Streptococci are gram (+) bacteria which are differentiated by group specific carbohydrate antigens A through O which are found at the cell surface. S. pyogenes isolates are further distinguished by type-specific M protein antigens. M proteins are important virulence factors which are highly variable both in molecular weights and in sequences. Indeed, more than 80-M protein types have been identified on the basis of antigenic differences.
S. pyogenes is responsible for many diverse infection types, including pharyngitis, erysipelas and impetigo, scarlet fever, and invasive diseases such as bacteremia and necrotizing fasciitis. A resurgence of invasive disease in recent years has been documented in many countries, including those in North America and Europe. Although the organism is sensitive to antibiotics, the high attack rate and rapid onset of sepsis results in high morbidity and mortality.
To develop a vaccine that will protect hosts from S. pyogenes infection, efforts have focused on virulence factors such as the type-specific M proteins. However, the amino-terminal portion of M proteins was found to induce cross-reactive antibodies which reacted with human myocardium, tropomyosin, myosin, and vimentin, which might be implicated in autoimmune diseases. Others have used recombinant techniques to produce complex hybrid proteins containing amino-terminal peptides of M proteins from different serotypes. However, a safe vaccine containing all S. pyogenes serotypes will be highly complex to produce and standardize.
In addition to the serotype-specific antigens, other S. pyogenes proteins have generated interest as potential vaccine candidates. The C5a peptidase, which is expressed by at least S. pyogenes 40 serotypes, was shown to be immunogenic in mice, but its capacity to reduce the level of nasopharyngeal colonization was limited. Other investigators have also focused on the streptococcal pyrogenic exotoxins which appear to play an important role in pathogenesis of infection. Immunization with these proteins prevented the deadly symptoms of toxic shock, but did not prevent colonization.
The University of Oklahoma has set up a genome sequencing project for S. pyogenes strain M1 GAS.
Therefore there remains an unmet need for S. pyogenes antigens that may be used vaccine components for the prophylaxis and/or therapy of S. pyogenes infection.

● **Excerpted records**:
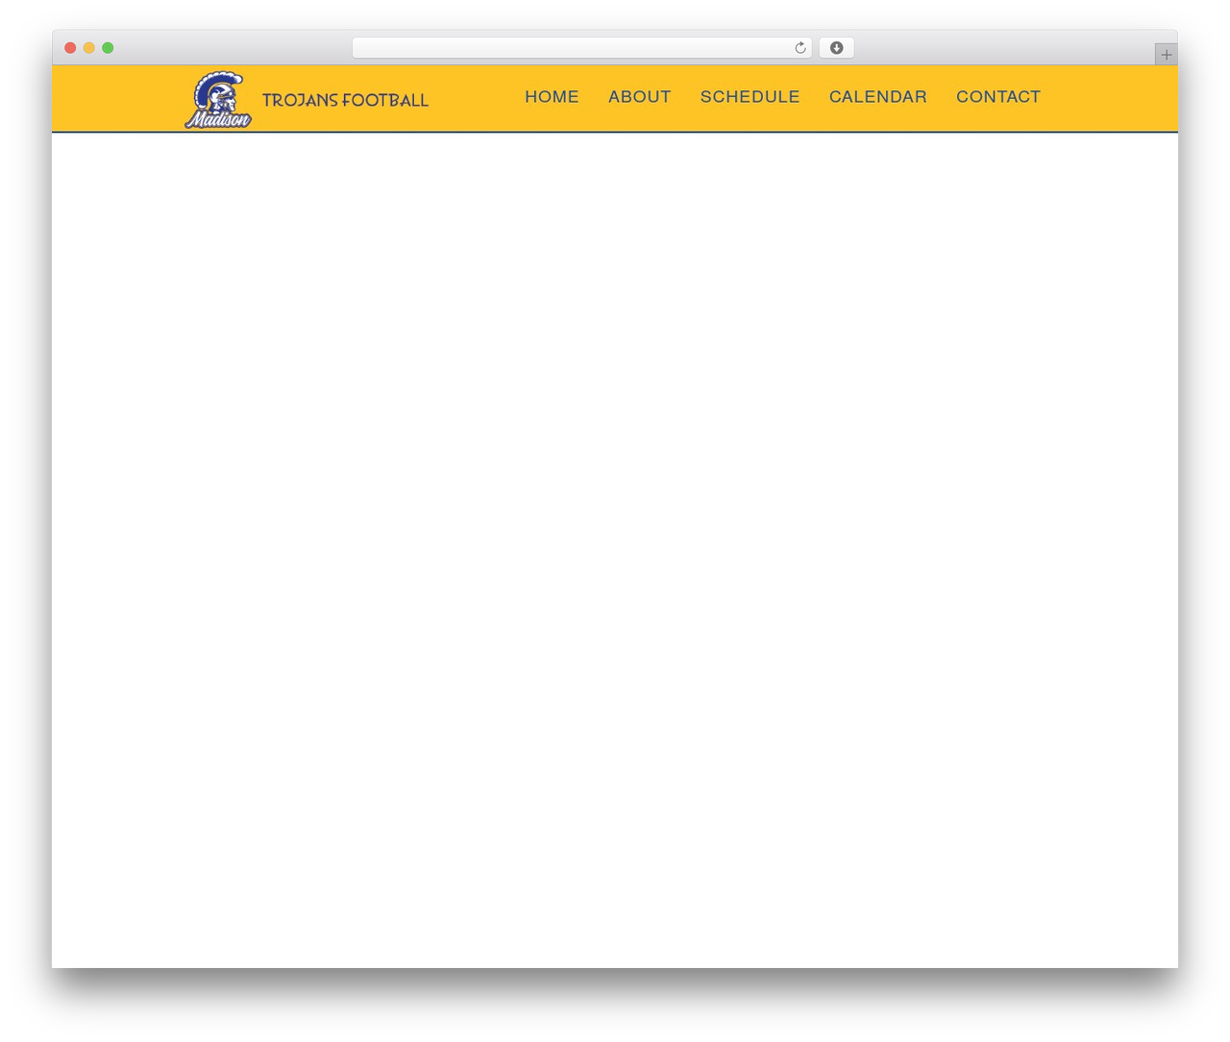
Task: Click the yellow header bar background
Action: click(1105, 98)
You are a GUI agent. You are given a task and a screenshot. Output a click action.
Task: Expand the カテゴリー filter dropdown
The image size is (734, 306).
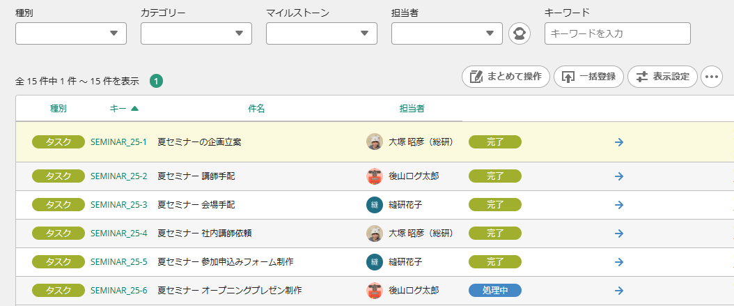tap(196, 33)
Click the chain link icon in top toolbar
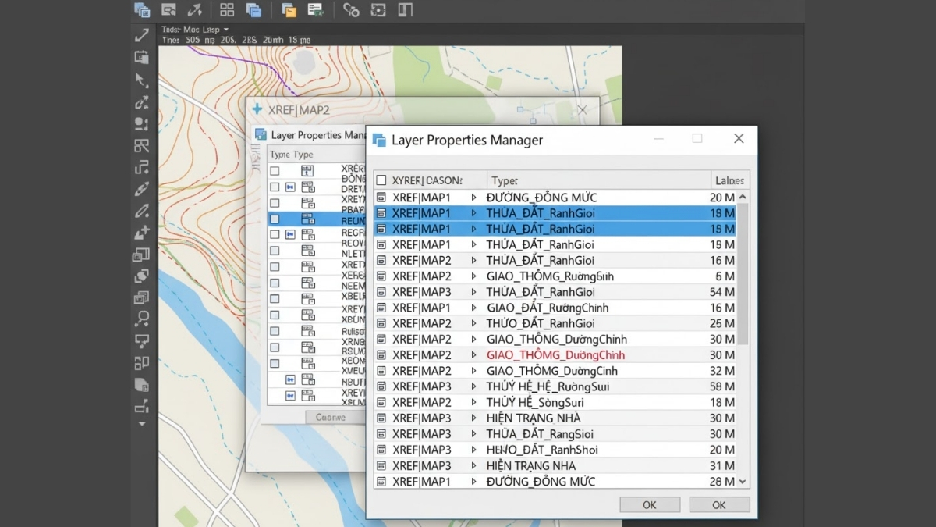The image size is (936, 527). tap(351, 10)
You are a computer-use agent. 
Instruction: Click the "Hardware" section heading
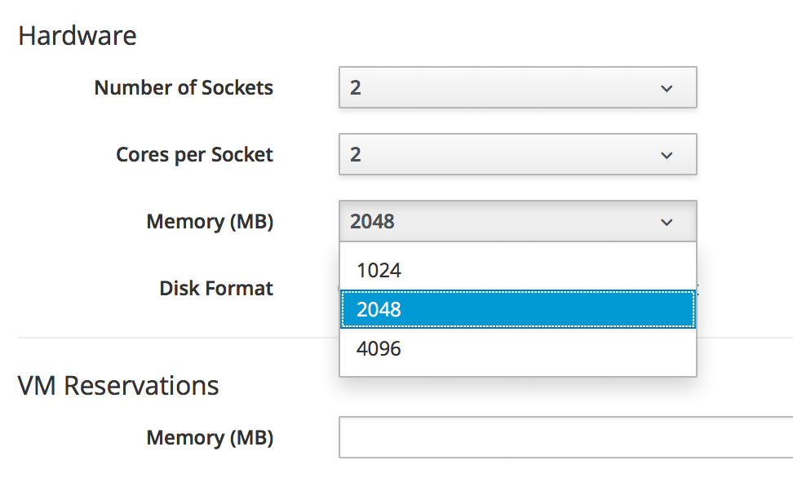pyautogui.click(x=78, y=36)
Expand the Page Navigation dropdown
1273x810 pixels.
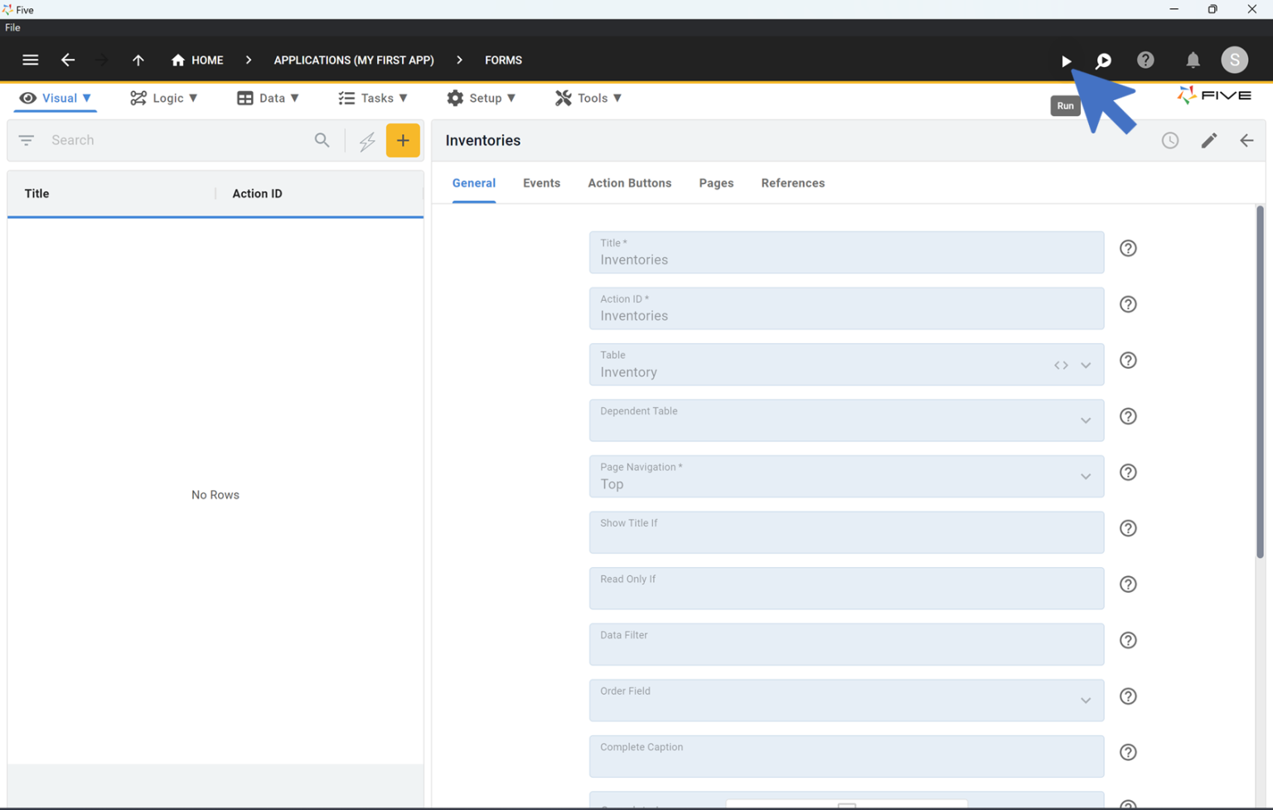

● **Questions to answer**:
1. Please retype the S. pyogenes passage word for word, beginning at the words "Therefore there remains" and stopping after "S. pyogenes infection.".
2. Answer these questions from the S. pyogenes passage:
(a) How many M protein types have been identified on the basis of antigenic differences?
(b) What did immunization with the streptococcal pyrogenic exotoxins fail to prevent?
(c) Which institution set up a genome sequencing project for S. pyogenes strain M1 GAS?
The rows are separate material, unrelated to the S. pyogenes passage.

● **Response list**:
1.
Therefore there remains an unmet need for S. pyogenes antigens that may be used vaccine components for the prophylaxis and/or therapy of S. pyogenes infection.

2.
(a) More than 80.
(b) Colonization.
(c) The University of Oklahoma.